(Text and item location entries)

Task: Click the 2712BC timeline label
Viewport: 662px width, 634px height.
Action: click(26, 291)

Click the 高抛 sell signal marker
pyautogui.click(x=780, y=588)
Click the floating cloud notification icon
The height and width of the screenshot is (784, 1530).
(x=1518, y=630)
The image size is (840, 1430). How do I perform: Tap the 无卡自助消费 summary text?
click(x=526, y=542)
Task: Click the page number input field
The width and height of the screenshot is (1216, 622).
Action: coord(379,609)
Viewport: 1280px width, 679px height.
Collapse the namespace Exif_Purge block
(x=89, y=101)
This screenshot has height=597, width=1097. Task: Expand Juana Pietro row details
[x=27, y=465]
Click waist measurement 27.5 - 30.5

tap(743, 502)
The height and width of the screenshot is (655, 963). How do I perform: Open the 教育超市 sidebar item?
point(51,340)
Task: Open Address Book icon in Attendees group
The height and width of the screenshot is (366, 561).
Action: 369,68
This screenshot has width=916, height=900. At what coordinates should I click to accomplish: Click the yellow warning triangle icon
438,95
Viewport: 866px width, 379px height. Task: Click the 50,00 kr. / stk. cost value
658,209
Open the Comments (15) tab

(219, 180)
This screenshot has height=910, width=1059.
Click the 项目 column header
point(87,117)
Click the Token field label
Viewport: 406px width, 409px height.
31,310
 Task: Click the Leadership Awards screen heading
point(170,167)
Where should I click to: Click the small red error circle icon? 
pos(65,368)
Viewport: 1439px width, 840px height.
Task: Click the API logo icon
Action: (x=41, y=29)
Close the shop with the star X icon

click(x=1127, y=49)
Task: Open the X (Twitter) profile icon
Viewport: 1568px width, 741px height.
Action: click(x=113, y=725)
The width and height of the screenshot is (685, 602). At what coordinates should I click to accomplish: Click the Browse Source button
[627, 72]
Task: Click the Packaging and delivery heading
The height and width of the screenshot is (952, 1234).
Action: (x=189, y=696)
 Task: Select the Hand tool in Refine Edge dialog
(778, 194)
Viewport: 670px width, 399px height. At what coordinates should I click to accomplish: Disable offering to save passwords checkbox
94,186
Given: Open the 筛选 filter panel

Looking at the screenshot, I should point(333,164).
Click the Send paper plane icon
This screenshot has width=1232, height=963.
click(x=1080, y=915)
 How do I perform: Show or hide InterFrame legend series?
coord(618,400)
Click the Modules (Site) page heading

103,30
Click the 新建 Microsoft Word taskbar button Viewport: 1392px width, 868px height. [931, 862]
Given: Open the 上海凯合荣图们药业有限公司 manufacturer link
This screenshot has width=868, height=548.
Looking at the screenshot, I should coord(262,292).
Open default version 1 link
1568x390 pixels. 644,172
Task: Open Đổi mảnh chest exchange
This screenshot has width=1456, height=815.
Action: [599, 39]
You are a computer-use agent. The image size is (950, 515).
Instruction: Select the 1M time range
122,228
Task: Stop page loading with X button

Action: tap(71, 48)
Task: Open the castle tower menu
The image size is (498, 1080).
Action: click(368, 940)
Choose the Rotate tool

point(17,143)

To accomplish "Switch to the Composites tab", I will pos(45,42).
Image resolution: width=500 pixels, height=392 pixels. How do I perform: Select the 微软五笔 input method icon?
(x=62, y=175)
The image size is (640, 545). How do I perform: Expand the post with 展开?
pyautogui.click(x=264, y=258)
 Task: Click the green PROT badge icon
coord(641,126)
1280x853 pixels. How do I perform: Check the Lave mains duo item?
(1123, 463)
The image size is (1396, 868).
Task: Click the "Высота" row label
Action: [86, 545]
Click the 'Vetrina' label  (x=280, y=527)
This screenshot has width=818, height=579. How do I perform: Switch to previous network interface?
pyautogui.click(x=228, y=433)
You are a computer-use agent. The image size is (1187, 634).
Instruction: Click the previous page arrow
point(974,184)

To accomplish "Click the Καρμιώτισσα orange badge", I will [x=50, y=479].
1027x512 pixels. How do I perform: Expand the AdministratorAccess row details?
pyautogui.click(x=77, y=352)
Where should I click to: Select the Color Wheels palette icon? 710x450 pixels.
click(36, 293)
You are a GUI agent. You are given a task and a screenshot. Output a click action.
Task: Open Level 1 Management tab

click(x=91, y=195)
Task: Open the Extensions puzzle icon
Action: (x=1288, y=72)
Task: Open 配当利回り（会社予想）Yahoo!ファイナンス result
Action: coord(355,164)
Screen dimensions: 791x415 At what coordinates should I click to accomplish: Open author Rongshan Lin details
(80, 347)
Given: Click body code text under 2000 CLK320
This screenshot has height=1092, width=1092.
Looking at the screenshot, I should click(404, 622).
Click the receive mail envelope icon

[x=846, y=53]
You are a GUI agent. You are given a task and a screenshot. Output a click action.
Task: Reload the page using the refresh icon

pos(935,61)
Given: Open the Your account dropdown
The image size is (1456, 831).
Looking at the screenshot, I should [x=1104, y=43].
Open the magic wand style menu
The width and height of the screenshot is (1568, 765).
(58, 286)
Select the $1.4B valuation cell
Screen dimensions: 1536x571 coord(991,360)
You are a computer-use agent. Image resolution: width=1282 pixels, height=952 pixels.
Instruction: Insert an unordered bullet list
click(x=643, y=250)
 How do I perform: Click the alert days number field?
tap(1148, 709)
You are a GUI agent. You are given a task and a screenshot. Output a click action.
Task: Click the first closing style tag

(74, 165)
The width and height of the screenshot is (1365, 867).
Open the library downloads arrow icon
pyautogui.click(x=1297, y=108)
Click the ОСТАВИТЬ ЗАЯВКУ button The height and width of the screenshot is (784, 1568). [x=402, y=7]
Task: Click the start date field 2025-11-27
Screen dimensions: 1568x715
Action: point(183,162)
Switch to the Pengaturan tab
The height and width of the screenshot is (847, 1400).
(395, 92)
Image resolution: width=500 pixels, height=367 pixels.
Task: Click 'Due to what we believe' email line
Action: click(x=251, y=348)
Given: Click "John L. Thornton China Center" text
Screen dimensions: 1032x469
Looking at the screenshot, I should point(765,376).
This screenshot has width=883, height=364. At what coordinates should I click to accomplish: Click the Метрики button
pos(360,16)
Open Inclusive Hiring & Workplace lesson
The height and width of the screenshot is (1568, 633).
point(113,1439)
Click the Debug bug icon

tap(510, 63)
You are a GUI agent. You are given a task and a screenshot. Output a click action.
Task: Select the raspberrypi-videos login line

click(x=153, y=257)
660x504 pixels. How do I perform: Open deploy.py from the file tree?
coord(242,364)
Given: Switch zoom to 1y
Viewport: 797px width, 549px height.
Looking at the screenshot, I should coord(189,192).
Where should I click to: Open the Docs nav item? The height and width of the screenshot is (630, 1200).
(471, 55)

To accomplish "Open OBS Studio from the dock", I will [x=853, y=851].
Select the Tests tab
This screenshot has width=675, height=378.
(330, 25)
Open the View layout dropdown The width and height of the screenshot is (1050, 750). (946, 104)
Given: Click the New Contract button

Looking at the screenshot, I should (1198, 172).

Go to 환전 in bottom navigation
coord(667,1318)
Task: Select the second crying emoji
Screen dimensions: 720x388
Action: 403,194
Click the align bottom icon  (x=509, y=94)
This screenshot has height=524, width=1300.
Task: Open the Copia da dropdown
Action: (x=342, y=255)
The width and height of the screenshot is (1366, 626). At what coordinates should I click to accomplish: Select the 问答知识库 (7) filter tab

◆ **AIM**
Pick out each line in the records that contains the word "Select" and copy those lines.

◆ **WRITTEN RESPONSE**
 Task: Select the Hand tool in Refine Edge dialog
Instruction: Select the 1M time range
Image resolution: width=500 pixels, height=392 pixels. How do I perform: Select the 微软五笔 input method icon?
Where should I click to: Select the Color Wheels palette icon? 710x450 pixels.
Select the $1.4B valuation cell
Task: Select the raspberrypi-videos login line
Select the Tests tab
Task: Select the second crying emoji
The width and height of the screenshot is (1366, 626). At what coordinates should I click to accomplish: Select the 问答知识库 (7) filter tab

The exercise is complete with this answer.